Tales from the Wilderness

An Excursion to the Upper Yarra Falls: No. I

Published in The Leader, Saturday 15th November 1884, page 16

By G.

No poet has yet sung the beauties of the Yarra. Melbourne people are not usually at all enthusiastic about their river, and beyond a row to the Survey Paddock or Studley Park, during which the offence to the nose compensates not a little for the pleasure to the eye, but few know anything about it. The upper waters of the Yarra present beauties of a high order notwithstanding, and a small party determined to devote their last New Year’s holidays to visiting one of the most notable of them—the Yarra Falls. It may be asked, Where are the Yarra Falls? There was a well known fall in town, which has been just removed, and there is a but little less known fall in Studley Park, which, if the opposite bank, on which stands the ruins of Dight’s mill, was purchased by the Government and thrown into the park, and restored by the hands of a landscape gardener, would make an object not unworthy to be reckoned one of the beauties of the Yarra; and there is a much less known fall near Templestowe; but the Yarra Falls are none of them.

I failed in a previous attempt to reach the Falls, but I determined last summer to try again. There were several difficulties to overcome. There was a party to get together, neither too large nor too small, that is, not less than three nor more than four. There was the question of accurate information as to the route. I reflected that the track having been cut by a Government party, there would probably be a plan of it somewhere in the archives of the Government department. I will not detain my readers with a narrative of my adventures in the Government offices in search of this plan. I received every assistance from the officers of the various departments concerned, and finally obtained a tracing of it on a scale of forty chains to the inch. I found that the track went from Reefton to Mount Lookout, on the road from Jericho to Walhalla; that the distance was about 17 miles; that it crossed the Yarra about 20 miles from Reefton, and about a mile and a quarter below the crossing were the falls.
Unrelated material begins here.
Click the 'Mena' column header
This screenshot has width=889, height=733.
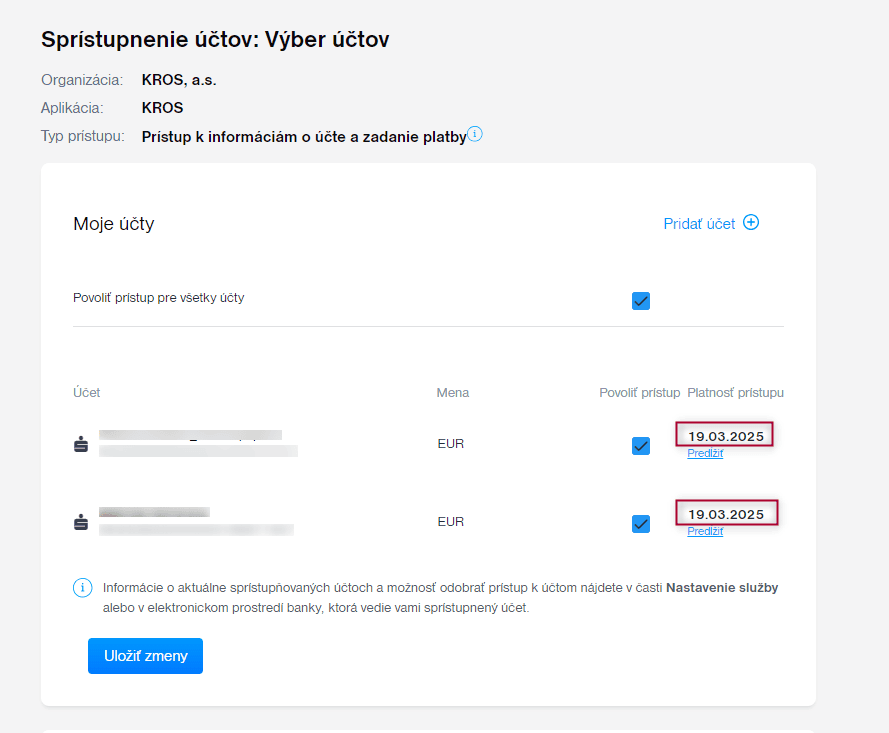pos(452,393)
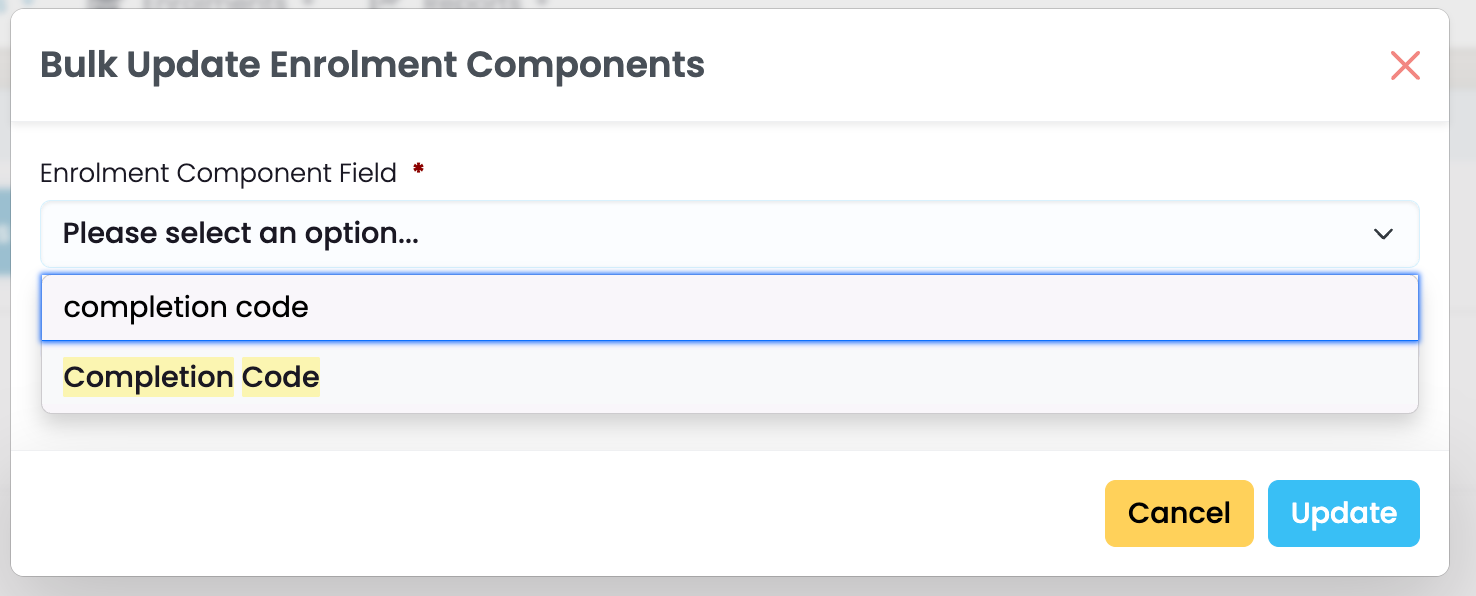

The last and most important point was the party. There are always many things to be considered before men of various vocations can arrange to take a holiday together. Finally my companions of the previous year agreed to go, and at the last moment I enlisted a fourth man, whom I shall describe as R., who had been with me on a somewhat similar trip to Mount Baw Baw. This I thought a great accession of strength, and I will explain why. Of my companions of the previous year, one is a man of extensive scientific and professional acquirements, which, though intended for exercise in a larger sphere, are not successful for finding a way through difficult country. To him we were indebted for the aeromatic measurement of the heights, but, like myself, he is a man approaching middle age, living in Melbourne, and following a sedentary occupation. The other is a young man training for a sedentary occupation. R., though he now also follows a sedentary occupation, had been reared in the Australian bush, and was a first rate bush man. The remaining member of the party to notice is the horse who was to carry the pack. He is an old bush horse (some people may call him a pony), well adapted for rough ground. He had been out at grass some time before the start, and came home, to my great disgust, in by no means good condition. However, we determined that there was nothing for it but to start with him, as another horse that we might obtain for the occasion would probably turn out altogether unfit for the work.

Our equipment amounted to about 2 cwt., when the water tins were empty. It consisted of a calico tent, 6 feet by 8, with a fly, a rug or blanket each, a piece of waterproof to put on the ground, a change of clothes each, captain’s sea biscuits, tinned meats, cold boiled corned beef and bacon, tea, sugar, cocoa, cheese, brandy, lime juice, &c., and oats. The last item may puzzle some readers, but it is absolutely necessary. In the dense forests which cover the ranges one may travel for miles without meeting with a blade of grass or anything else that a horse can eat.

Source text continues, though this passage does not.